"The Corporation: The Pathological Pursuit of Profit and Power"
(January 2007)
Online Copy

In The Corporation – the companion to the similarly-named 2003 documentary – Joel Bakan tries to write up a diagnosis of the corporate institution.

He moves through the psychiatric checklist: they’re selfish – dumping externalities on outside parties, they’re immoral – basing all their actions on profitability, they’re antisocial – habitually undermining law and regulation.

Bakan tries to justify this anthropomorphism by explaining the origin of the corporate business form. While beginning inauspiciously in the 16th century as joint-stock companies, the corporation was transmogrified into a human-like legal entity in 19th century American court rulings. By using the 14th amendment – passed after the civil war to protect freed slaves – corporations were allowed due process and equal protection under the law. Via limited liability for shareholders and managers, the corporation itself became the responsible legal entity. Bakan cites more court decisions into the 20th century that demanded that a corporation’s sole purpose – and its managers’ and directors’ aims, too – must be to make profit for investors.

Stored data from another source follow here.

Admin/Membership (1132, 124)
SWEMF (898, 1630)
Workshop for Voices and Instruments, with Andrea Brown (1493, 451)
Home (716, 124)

Through interview and, often disturbing and horrifying case examples, Bakan says that if corporations are viewed as people, then they are pathological people. These psychos are capable and expected to do things like choose fatality lawsuit settlements over product recalls (GM) or to sell computers to a genocidal government (IBM and the Nazis).

And yet, in personifying this historical institution, Bakan confuses the literal and the metaphorical. He doesn’t extend his idea and ask how one would cure a pathological person, or how court rulings should address this behavior. Bakan’s best medicine is when he evokes the overlooked idea that corporations are legally born – and can be legally destroyed with charter revocation. But, overall, while the examples are frightening, the history astute, Bakan uses pathology as a gimmick, as a confused analogy for an unruly social institution, for something not quite so human.